▶ _Stored data_
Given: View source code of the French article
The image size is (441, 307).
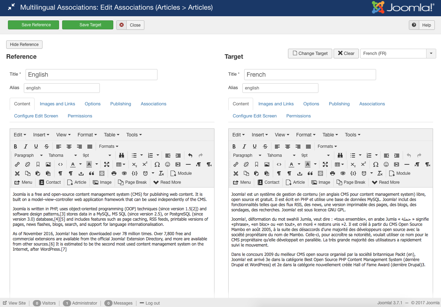Looking at the screenshot, I should [x=278, y=164].
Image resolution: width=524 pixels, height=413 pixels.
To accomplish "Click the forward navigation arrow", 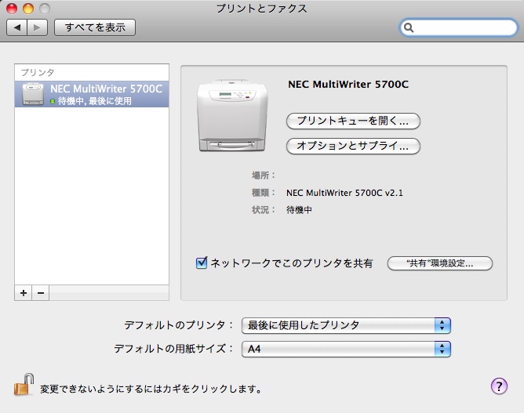I will (38, 27).
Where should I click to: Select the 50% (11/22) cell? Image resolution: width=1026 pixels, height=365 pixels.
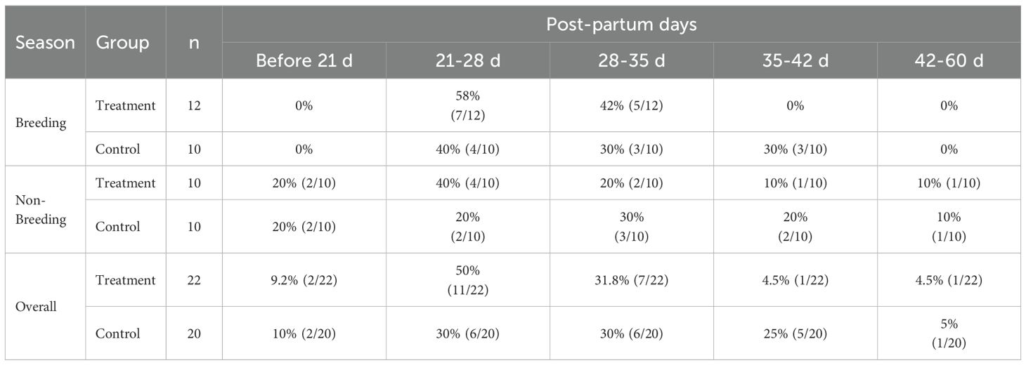click(x=467, y=280)
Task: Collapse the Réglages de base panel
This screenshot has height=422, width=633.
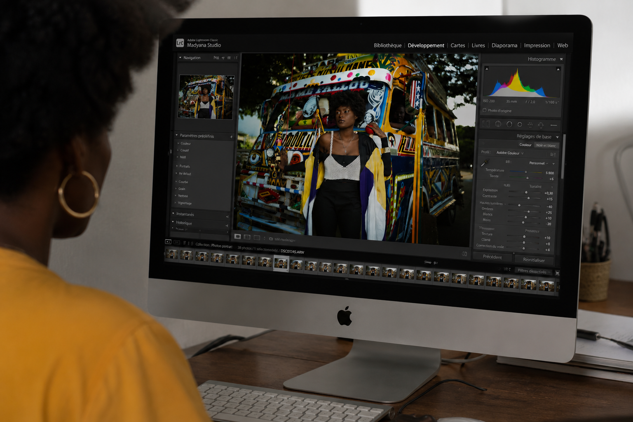Action: [557, 137]
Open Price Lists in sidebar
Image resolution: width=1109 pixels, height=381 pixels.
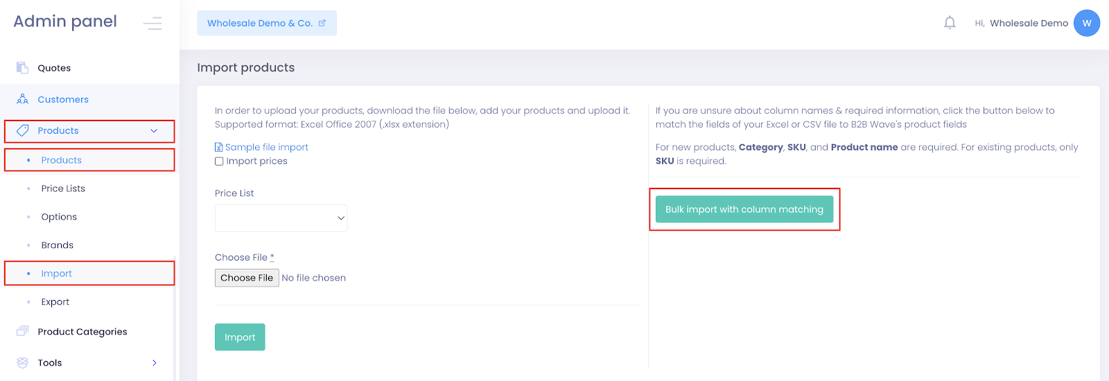(63, 188)
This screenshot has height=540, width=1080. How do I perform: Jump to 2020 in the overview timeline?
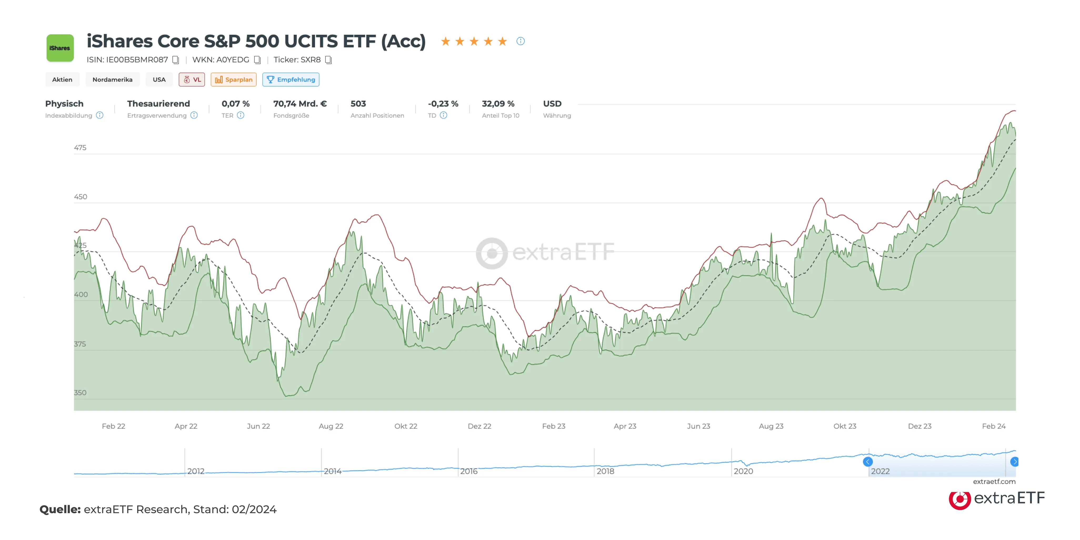(x=743, y=471)
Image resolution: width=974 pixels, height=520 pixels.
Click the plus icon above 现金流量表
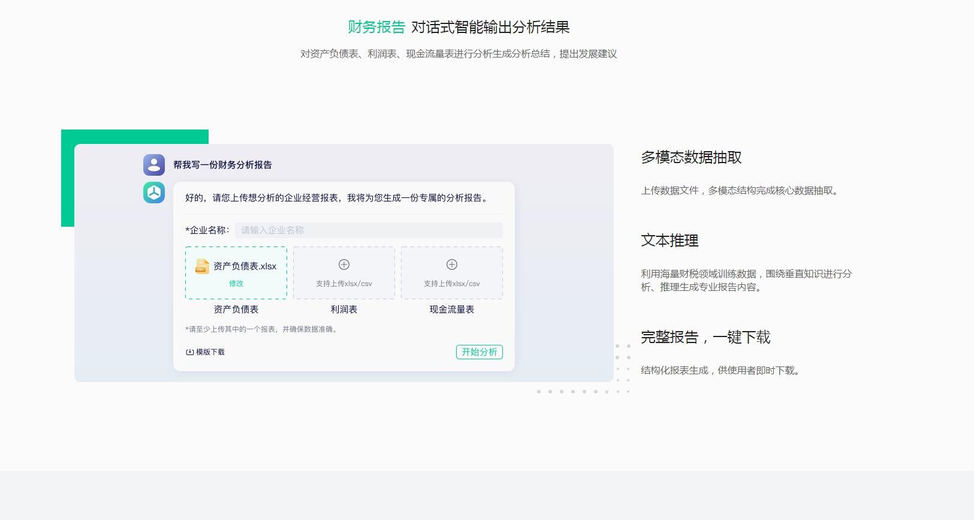pyautogui.click(x=452, y=264)
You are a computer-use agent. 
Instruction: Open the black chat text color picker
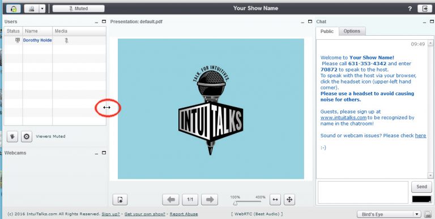click(421, 199)
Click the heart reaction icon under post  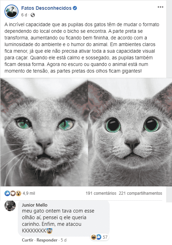coord(13,193)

▶ _Directions for this task_
Skipping every picture, transcribe exactly the lines above from the one containing "This screenshot has height=422, width=633." through the one containing "You are a computer-use agent.", both included.

▶ _Reply_
This screenshot has height=422, width=633.
Action: [557, 137]
Open Price Lists in sidebar
Image resolution: width=1109 pixels, height=381 pixels.
(63, 188)
This screenshot has height=540, width=1080. How do I perform: Jump to 2020 in the overview timeline?
(x=743, y=471)
Image resolution: width=974 pixels, height=520 pixels.
Click the plus icon above 现金流量表
pyautogui.click(x=452, y=264)
You are a computer-use agent. 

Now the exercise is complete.